* START *
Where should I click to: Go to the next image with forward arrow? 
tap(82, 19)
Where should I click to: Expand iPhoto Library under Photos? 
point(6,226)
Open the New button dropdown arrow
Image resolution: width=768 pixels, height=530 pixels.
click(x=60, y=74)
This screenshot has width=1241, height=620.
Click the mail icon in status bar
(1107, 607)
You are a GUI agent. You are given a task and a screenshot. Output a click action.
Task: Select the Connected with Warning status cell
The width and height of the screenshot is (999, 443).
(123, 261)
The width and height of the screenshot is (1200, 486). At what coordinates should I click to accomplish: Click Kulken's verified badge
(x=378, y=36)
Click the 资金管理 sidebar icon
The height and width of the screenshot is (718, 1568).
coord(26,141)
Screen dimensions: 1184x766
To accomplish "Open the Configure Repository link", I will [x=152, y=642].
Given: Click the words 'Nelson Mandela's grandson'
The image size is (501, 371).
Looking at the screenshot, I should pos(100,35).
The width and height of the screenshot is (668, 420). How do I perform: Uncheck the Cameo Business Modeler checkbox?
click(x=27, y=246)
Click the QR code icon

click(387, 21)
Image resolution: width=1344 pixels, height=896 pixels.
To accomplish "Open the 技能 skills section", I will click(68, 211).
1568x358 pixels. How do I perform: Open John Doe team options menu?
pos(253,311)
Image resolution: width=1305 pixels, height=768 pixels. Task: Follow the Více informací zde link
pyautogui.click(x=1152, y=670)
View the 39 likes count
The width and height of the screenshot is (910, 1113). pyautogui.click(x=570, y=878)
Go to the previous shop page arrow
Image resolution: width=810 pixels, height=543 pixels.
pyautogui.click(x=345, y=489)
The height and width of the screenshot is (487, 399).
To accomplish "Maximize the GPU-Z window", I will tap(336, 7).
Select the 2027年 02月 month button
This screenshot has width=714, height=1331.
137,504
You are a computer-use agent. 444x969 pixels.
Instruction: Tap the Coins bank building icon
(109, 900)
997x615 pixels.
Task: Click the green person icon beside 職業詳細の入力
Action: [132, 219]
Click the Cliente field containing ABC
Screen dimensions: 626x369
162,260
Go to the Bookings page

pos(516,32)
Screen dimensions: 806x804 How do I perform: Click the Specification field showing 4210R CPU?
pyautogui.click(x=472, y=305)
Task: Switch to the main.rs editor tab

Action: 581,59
* END *
■ **Instructions for the task**
Write out the listing above word for word, keeping every line unchanged.

■ **Solution to this exercise**
Where should I click to: Go to the next image with forward arrow? 
tap(82, 19)
Where should I click to: Expand iPhoto Library under Photos? 
point(6,226)
Open the New button dropdown arrow
Image resolution: width=768 pixels, height=530 pixels.
click(x=60, y=74)
This screenshot has width=1241, height=620.
Click the mail icon in status bar
(1107, 607)
You are a GUI agent. You are given a task and a screenshot. Output a click action.
Task: Select the Connected with Warning status cell
The width and height of the screenshot is (999, 443).
(123, 261)
The width and height of the screenshot is (1200, 486). At what coordinates should I click to accomplish: Click Kulken's verified badge
(x=378, y=36)
Click the 资金管理 sidebar icon
The height and width of the screenshot is (718, 1568).
coord(26,141)
Screen dimensions: 1184x766
To accomplish "Open the Configure Repository link", I will [x=152, y=642].
Given: Click the words 'Nelson Mandela's grandson'
The image size is (501, 371).
Looking at the screenshot, I should pos(100,35).
The width and height of the screenshot is (668, 420). How do I perform: Uncheck the Cameo Business Modeler checkbox?
click(x=27, y=246)
Click the QR code icon

click(387, 21)
Image resolution: width=1344 pixels, height=896 pixels.
To accomplish "Open the 技能 skills section", I will click(68, 211).
1568x358 pixels. How do I perform: Open John Doe team options menu?
pos(253,311)
Image resolution: width=1305 pixels, height=768 pixels. Task: Follow the Více informací zde link
pyautogui.click(x=1152, y=670)
View the 39 likes count
The width and height of the screenshot is (910, 1113). pyautogui.click(x=570, y=878)
Go to the previous shop page arrow
Image resolution: width=810 pixels, height=543 pixels.
pyautogui.click(x=345, y=489)
The height and width of the screenshot is (487, 399).
To accomplish "Maximize the GPU-Z window", I will tap(336, 7).
Select the 2027年 02月 month button
This screenshot has width=714, height=1331.
137,504
You are a computer-use agent. 444x969 pixels.
Instruction: Tap the Coins bank building icon
(109, 900)
997x615 pixels.
Task: Click the green person icon beside 職業詳細の入力
Action: [132, 219]
Click the Cliente field containing ABC
Screen dimensions: 626x369
162,260
Go to the Bookings page

pos(516,32)
Screen dimensions: 806x804 How do I perform: Click the Specification field showing 4210R CPU?
pyautogui.click(x=472, y=305)
Task: Switch to the main.rs editor tab

Action: 581,59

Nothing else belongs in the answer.